[Rows from a dataset]
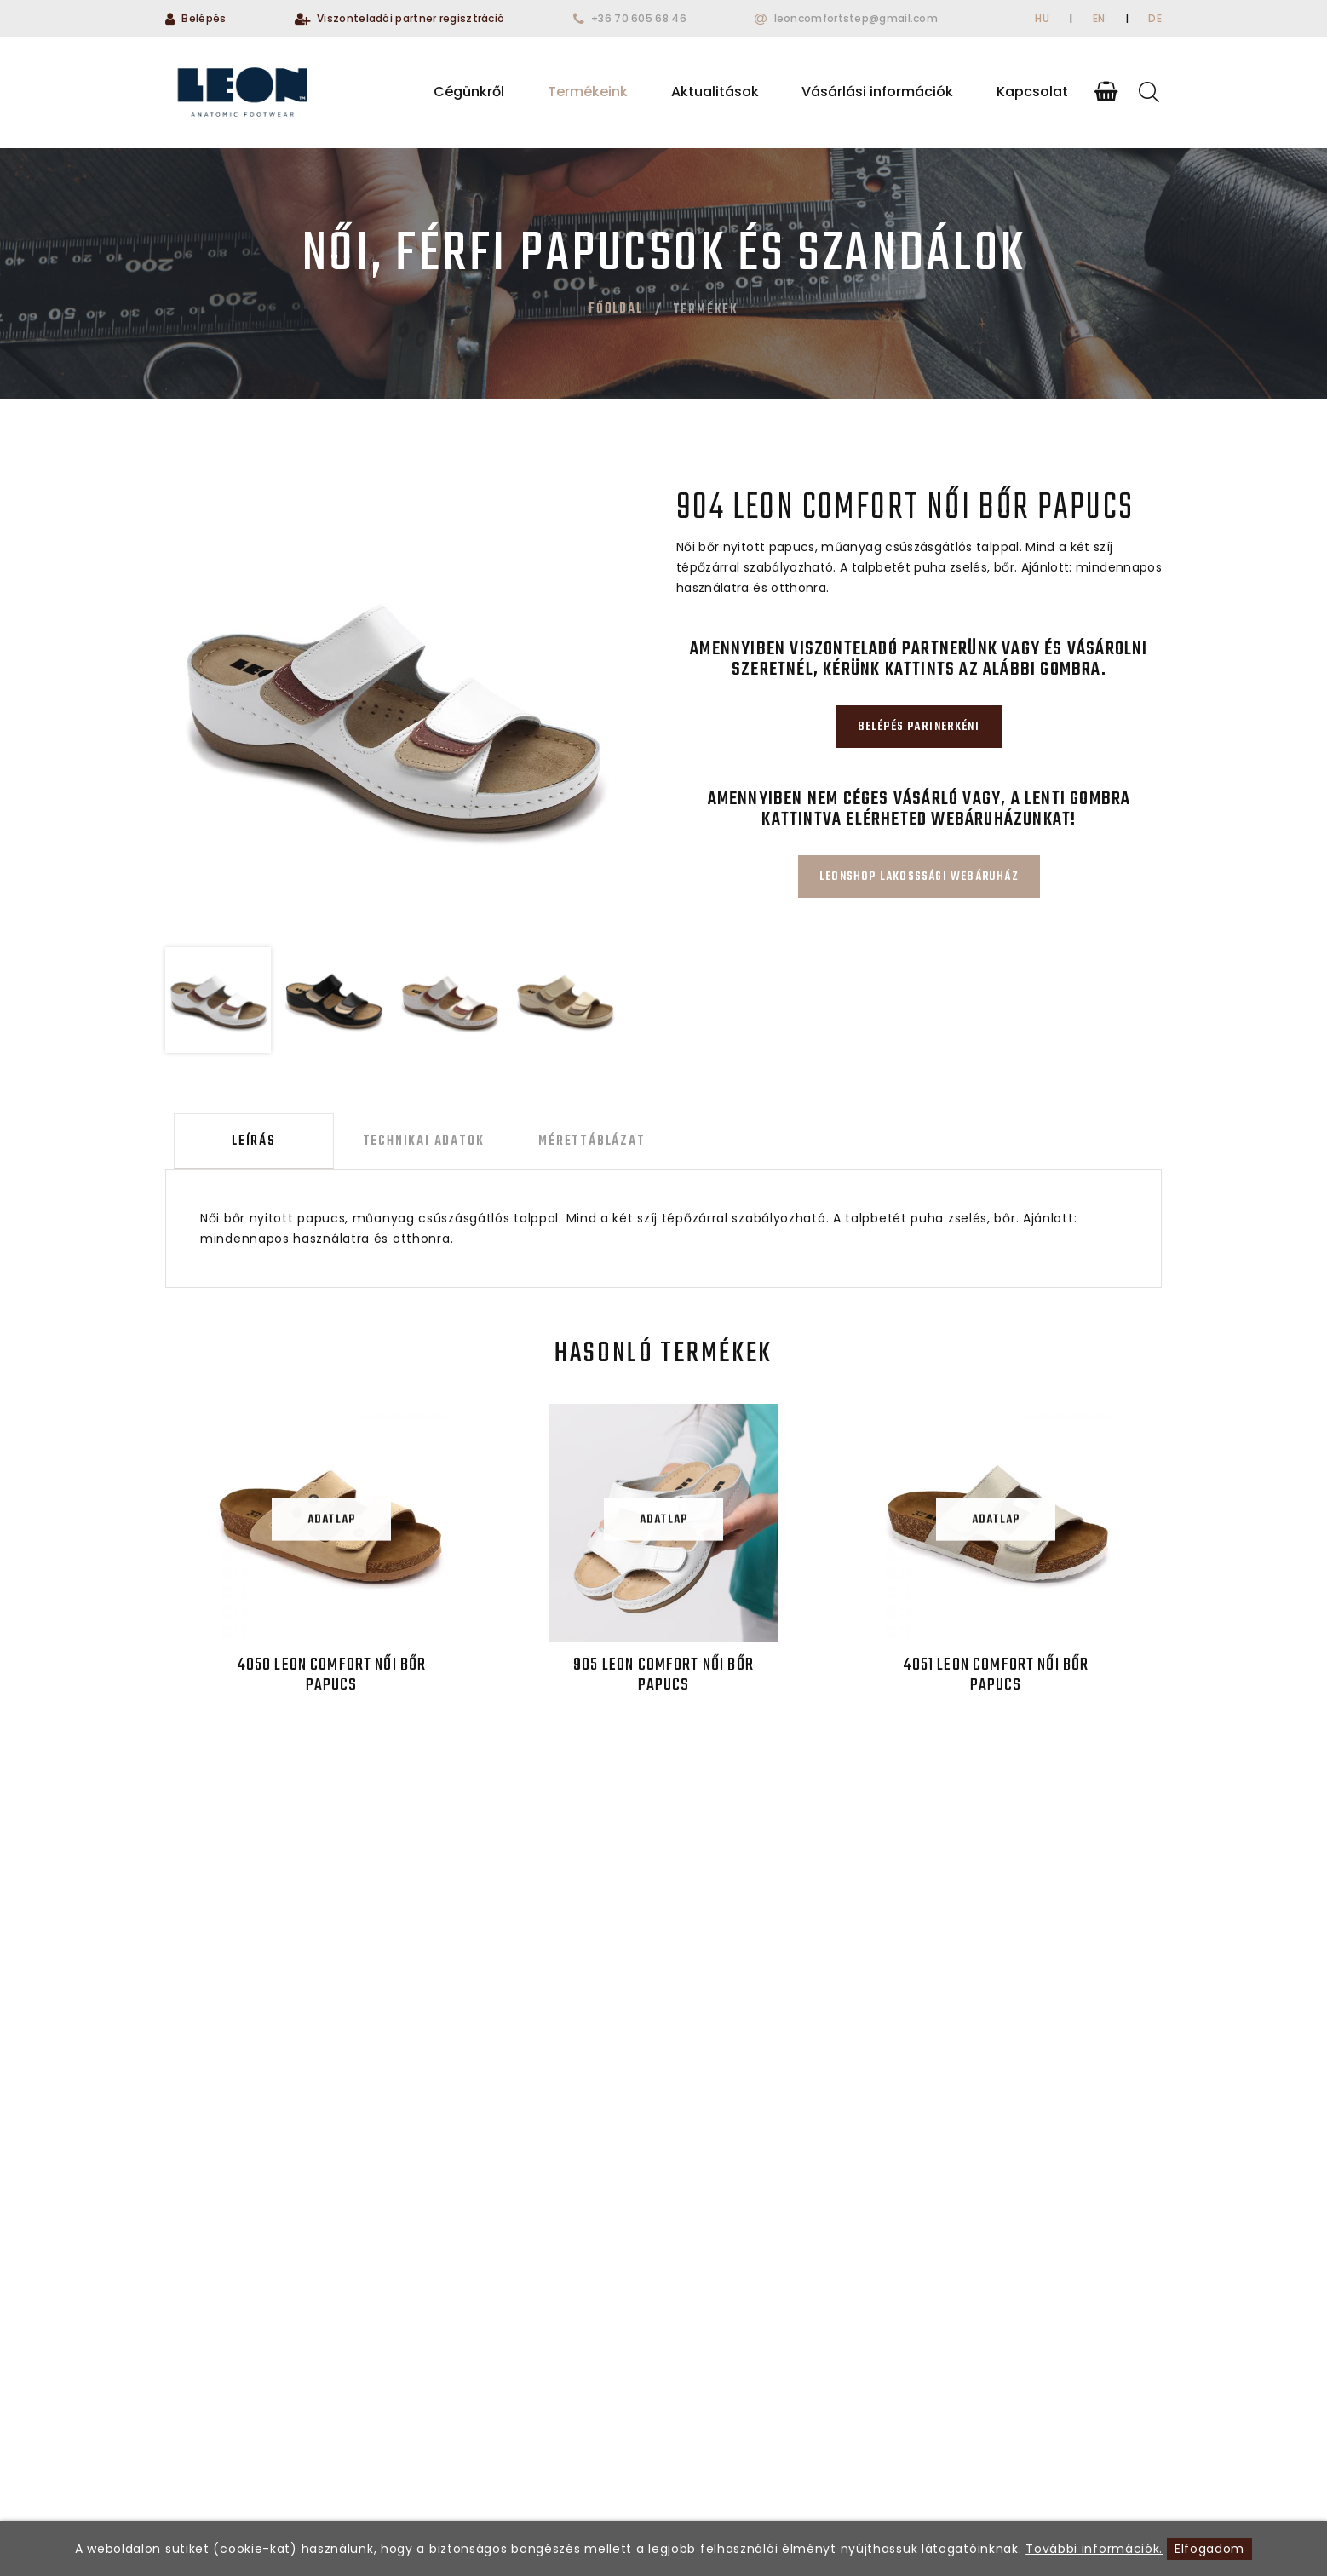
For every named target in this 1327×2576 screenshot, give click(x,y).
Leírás (245, 1144)
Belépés (203, 18)
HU (1042, 18)
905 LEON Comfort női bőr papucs (663, 1680)
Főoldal (616, 309)
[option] (391, 710)
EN (1099, 18)
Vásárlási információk (877, 92)
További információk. (1094, 2548)
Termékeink (588, 92)
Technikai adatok (406, 1144)
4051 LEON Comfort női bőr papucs (995, 1680)
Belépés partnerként (919, 727)
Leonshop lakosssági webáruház (919, 877)
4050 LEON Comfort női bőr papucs (331, 1680)
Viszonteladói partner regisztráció (410, 18)
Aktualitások (715, 92)
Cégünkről (469, 92)
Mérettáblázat (565, 1144)
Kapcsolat (1032, 92)
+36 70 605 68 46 (638, 18)
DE (1155, 18)
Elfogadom (1209, 2548)
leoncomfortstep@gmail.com (856, 18)
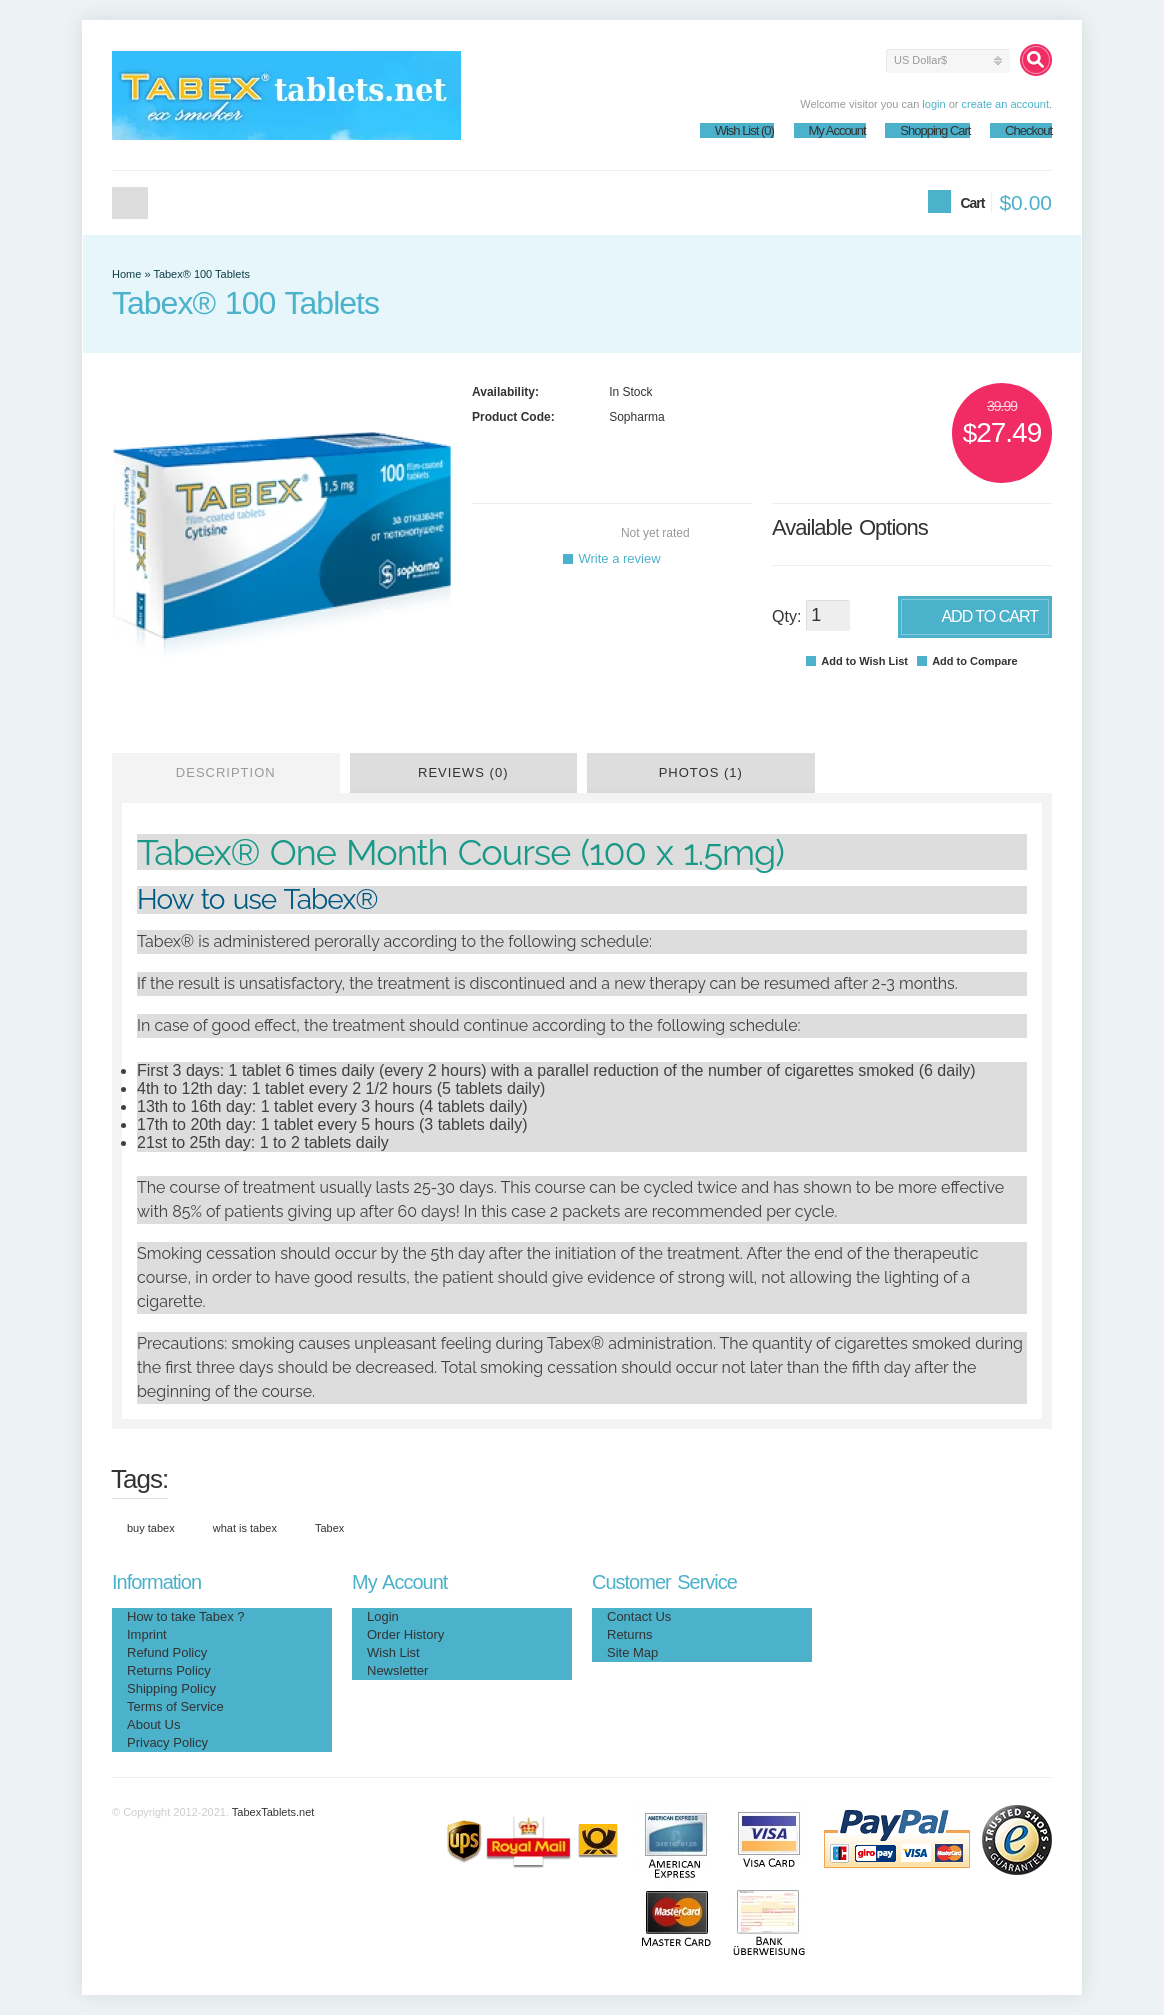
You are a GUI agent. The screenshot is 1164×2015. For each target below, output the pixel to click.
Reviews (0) (463, 772)
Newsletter (397, 1670)
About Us (153, 1724)
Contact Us (639, 1616)
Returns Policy (169, 1670)
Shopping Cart (935, 130)
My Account (837, 130)
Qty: (786, 616)
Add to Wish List (857, 661)
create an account (1004, 104)
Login (383, 1616)
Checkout (1028, 130)
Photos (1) (701, 772)
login (933, 104)
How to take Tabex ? (186, 1616)
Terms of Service (175, 1706)
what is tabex (245, 1528)
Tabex (329, 1528)
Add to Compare (967, 661)
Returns (630, 1634)
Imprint (147, 1634)
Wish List (393, 1652)
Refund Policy (167, 1652)
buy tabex (151, 1528)
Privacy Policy (167, 1742)
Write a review (611, 558)
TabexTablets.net (273, 1812)
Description (226, 772)
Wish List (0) (744, 130)
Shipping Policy (171, 1688)
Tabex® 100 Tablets (201, 274)
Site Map (632, 1652)
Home (130, 203)
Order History (405, 1634)
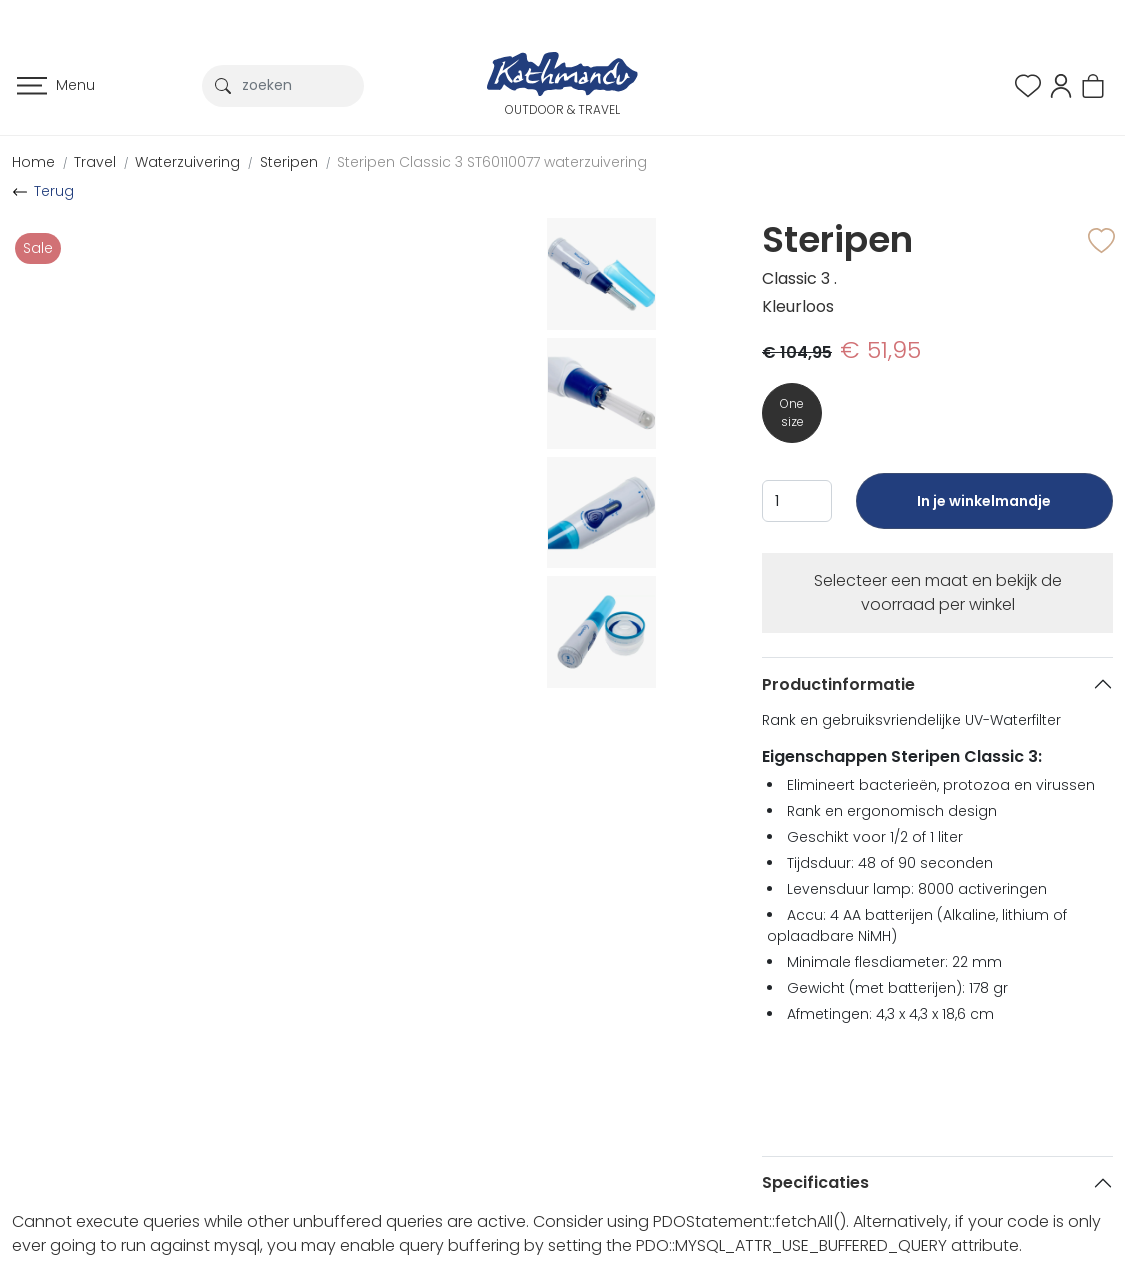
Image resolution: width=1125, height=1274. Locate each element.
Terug (54, 191)
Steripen (289, 162)
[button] (1061, 84)
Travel (95, 162)
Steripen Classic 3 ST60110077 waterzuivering (492, 162)
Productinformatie (838, 684)
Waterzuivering (187, 162)
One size (792, 412)
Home (33, 162)
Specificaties (815, 1182)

## Problem to solve
Can you rewrite all the entries above with every "Wish List" switched to "Favorites" and nothing else altered? Omit the picture lines from your version.

## Exercise solution
For every named target in this 1327×2576 screenshot, give click(x,y).
Leírás (245, 1144)
Belépés (203, 18)
HU (1042, 18)
905 LEON Comfort női bőr papucs (663, 1680)
Főoldal (616, 309)
[option] (391, 710)
EN (1099, 18)
Vásárlási információk (877, 92)
További információk. (1094, 2548)
Termékeink (588, 92)
Technikai adatok (406, 1144)
4051 LEON Comfort női bőr papucs (995, 1680)
Belépés partnerként (919, 727)
Leonshop lakosssági webáruház (919, 877)
4050 LEON Comfort női bőr papucs (331, 1680)
Viszonteladói partner regisztráció (410, 18)
Aktualitások (715, 92)
Cégünkről (469, 92)
Mérettáblázat (565, 1144)
Kapcsolat (1032, 92)
+36 70 605 68 46 (638, 18)
DE (1155, 18)
Elfogadom (1209, 2548)
leoncomfortstep@gmail.com (856, 18)
You are a GUI agent. The screenshot is 1164×2015. For each target below, output the pixel to click.
Reviews (0) (463, 772)
Newsletter (397, 1670)
About Us (153, 1724)
Contact Us (639, 1616)
Returns Policy (169, 1670)
Shopping Cart (935, 130)
My Account (837, 130)
Qty: (786, 616)
Add to Favorites (857, 661)
create an account (1004, 104)
Login (383, 1616)
Checkout (1028, 130)
Photos (1) (701, 772)
login (933, 104)
How to take Tabex ? (186, 1616)
Terms of Service (175, 1706)
what is tabex (245, 1528)
Tabex (329, 1528)
Add to Compare (967, 661)
Returns (630, 1634)
Imprint (147, 1634)
Favorites (393, 1652)
Refund Policy (167, 1652)
buy tabex (151, 1528)
Privacy Policy (167, 1742)
Write a review (611, 558)
TabexTablets.net (273, 1812)
Description (226, 772)
Favorites (0) (744, 130)
Shipping Policy (171, 1688)
Tabex® 100 Tablets (201, 274)
Site Map (632, 1652)
Home (130, 203)
Order History (405, 1634)
Image resolution: width=1125, height=1274. Locate each element.
Terug (54, 191)
Steripen (289, 162)
[button] (1061, 84)
Travel (95, 162)
Steripen Classic 3 ST60110077 waterzuivering (492, 162)
Productinformatie (838, 684)
Waterzuivering (187, 162)
One size (792, 412)
Home (33, 162)
Specificaties (815, 1182)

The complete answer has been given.